• [DATA PROVIDED]:
____________

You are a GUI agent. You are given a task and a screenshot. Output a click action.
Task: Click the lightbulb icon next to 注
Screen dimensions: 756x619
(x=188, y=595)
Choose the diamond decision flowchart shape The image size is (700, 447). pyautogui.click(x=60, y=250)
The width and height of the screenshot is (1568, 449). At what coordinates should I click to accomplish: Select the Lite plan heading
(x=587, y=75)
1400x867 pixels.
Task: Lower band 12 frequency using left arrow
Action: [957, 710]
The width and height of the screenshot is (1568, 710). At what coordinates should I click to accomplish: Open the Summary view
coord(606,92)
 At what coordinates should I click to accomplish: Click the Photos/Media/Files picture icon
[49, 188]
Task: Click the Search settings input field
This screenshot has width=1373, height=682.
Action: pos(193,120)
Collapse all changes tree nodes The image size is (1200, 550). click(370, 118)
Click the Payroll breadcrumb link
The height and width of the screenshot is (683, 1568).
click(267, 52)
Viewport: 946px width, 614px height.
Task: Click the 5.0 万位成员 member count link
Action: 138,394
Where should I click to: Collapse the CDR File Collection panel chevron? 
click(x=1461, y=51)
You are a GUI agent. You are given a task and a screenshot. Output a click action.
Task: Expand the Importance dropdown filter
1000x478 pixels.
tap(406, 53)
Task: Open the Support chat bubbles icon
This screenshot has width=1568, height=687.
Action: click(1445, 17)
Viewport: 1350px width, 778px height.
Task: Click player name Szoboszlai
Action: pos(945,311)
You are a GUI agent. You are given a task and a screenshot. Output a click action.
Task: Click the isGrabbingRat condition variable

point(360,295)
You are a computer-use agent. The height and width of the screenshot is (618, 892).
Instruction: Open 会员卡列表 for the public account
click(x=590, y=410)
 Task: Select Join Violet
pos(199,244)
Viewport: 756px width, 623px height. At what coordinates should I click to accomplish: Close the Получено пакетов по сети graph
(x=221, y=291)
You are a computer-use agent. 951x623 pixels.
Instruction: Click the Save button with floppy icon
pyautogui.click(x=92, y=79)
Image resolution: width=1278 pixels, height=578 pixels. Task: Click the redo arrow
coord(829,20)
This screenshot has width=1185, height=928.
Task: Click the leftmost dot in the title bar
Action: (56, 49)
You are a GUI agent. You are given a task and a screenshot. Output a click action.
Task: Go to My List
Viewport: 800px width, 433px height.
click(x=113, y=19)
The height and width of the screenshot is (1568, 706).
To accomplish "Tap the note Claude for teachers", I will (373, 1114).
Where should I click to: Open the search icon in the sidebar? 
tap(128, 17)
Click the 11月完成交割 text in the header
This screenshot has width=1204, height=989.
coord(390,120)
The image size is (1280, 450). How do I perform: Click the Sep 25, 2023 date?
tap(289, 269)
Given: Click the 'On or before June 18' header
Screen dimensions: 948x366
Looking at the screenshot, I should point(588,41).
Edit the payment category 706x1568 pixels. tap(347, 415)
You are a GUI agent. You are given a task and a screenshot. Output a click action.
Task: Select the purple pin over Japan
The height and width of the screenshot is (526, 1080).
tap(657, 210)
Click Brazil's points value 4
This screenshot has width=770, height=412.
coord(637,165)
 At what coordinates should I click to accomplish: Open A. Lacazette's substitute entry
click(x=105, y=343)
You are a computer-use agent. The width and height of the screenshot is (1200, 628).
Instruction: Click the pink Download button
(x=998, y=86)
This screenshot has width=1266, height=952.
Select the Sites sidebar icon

____________

• [EXERCISE]:
All of the material must be written out again exactly.

• [RESULT OF THIS EXERCISE]:
You are a GUI agent. You are given a task and a screenshot. Output a click action.
Task: Click the lightbulb icon next to 注
Screen dimensions: 756x619
(x=188, y=595)
Choose the diamond decision flowchart shape The image size is (700, 447). pyautogui.click(x=60, y=250)
The width and height of the screenshot is (1568, 449). At what coordinates should I click to accomplish: Select the Lite plan heading
(x=587, y=75)
1400x867 pixels.
Task: Lower band 12 frequency using left arrow
Action: [957, 710]
The width and height of the screenshot is (1568, 710). At what coordinates should I click to accomplish: Open the Summary view
coord(606,92)
 At what coordinates should I click to accomplish: Click the Photos/Media/Files picture icon
[49, 188]
Task: Click the Search settings input field
This screenshot has width=1373, height=682.
Action: pos(193,120)
Collapse all changes tree nodes The image size is (1200, 550). click(370, 118)
Click the Payroll breadcrumb link
The height and width of the screenshot is (683, 1568).
click(267, 52)
Viewport: 946px width, 614px height.
Task: Click the 5.0 万位成员 member count link
Action: 138,394
Where should I click to: Collapse the CDR File Collection panel chevron? 
click(x=1461, y=51)
You are a GUI agent. You are given a task and a screenshot. Output a click action.
Task: Expand the Importance dropdown filter
1000x478 pixels.
tap(406, 53)
Task: Open the Support chat bubbles icon
This screenshot has width=1568, height=687.
Action: click(1445, 17)
Viewport: 1350px width, 778px height.
Task: Click player name Szoboszlai
Action: pos(945,311)
You are a GUI agent. You are given a task and a screenshot. Output a click action.
Task: Click the isGrabbingRat condition variable

point(360,295)
You are a computer-use agent. The height and width of the screenshot is (618, 892).
Instruction: Open 会员卡列表 for the public account
click(x=590, y=410)
 Task: Select Join Violet
pos(199,244)
Viewport: 756px width, 623px height. At what coordinates should I click to accomplish: Close the Получено пакетов по сети graph
(x=221, y=291)
You are a computer-use agent. 951x623 pixels.
Instruction: Click the Save button with floppy icon
pyautogui.click(x=92, y=79)
Image resolution: width=1278 pixels, height=578 pixels. Task: Click the redo arrow
coord(829,20)
This screenshot has width=1185, height=928.
Task: Click the leftmost dot in the title bar
Action: (56, 49)
You are a GUI agent. You are given a task and a screenshot. Output a click action.
Task: Go to My List
Viewport: 800px width, 433px height.
click(x=113, y=19)
The height and width of the screenshot is (1568, 706).
To accomplish "Tap the note Claude for teachers", I will (373, 1114).
Where should I click to: Open the search icon in the sidebar? 
tap(128, 17)
Click the 11月完成交割 text in the header
This screenshot has width=1204, height=989.
coord(390,120)
The image size is (1280, 450). How do I perform: Click the Sep 25, 2023 date?
tap(289, 269)
Given: Click the 'On or before June 18' header
Screen dimensions: 948x366
Looking at the screenshot, I should point(588,41).
Edit the payment category 706x1568 pixels. tap(347, 415)
You are a GUI agent. You are given a task and a screenshot. Output a click action.
Task: Select the purple pin over Japan
The height and width of the screenshot is (526, 1080).
tap(657, 210)
Click Brazil's points value 4
This screenshot has width=770, height=412.
coord(637,165)
 At what coordinates should I click to accomplish: Open A. Lacazette's substitute entry
click(x=105, y=343)
You are a computer-use agent. The width and height of the screenshot is (1200, 628).
Instruction: Click the pink Download button
(x=998, y=86)
This screenshot has width=1266, height=952.
Select the Sites sidebar icon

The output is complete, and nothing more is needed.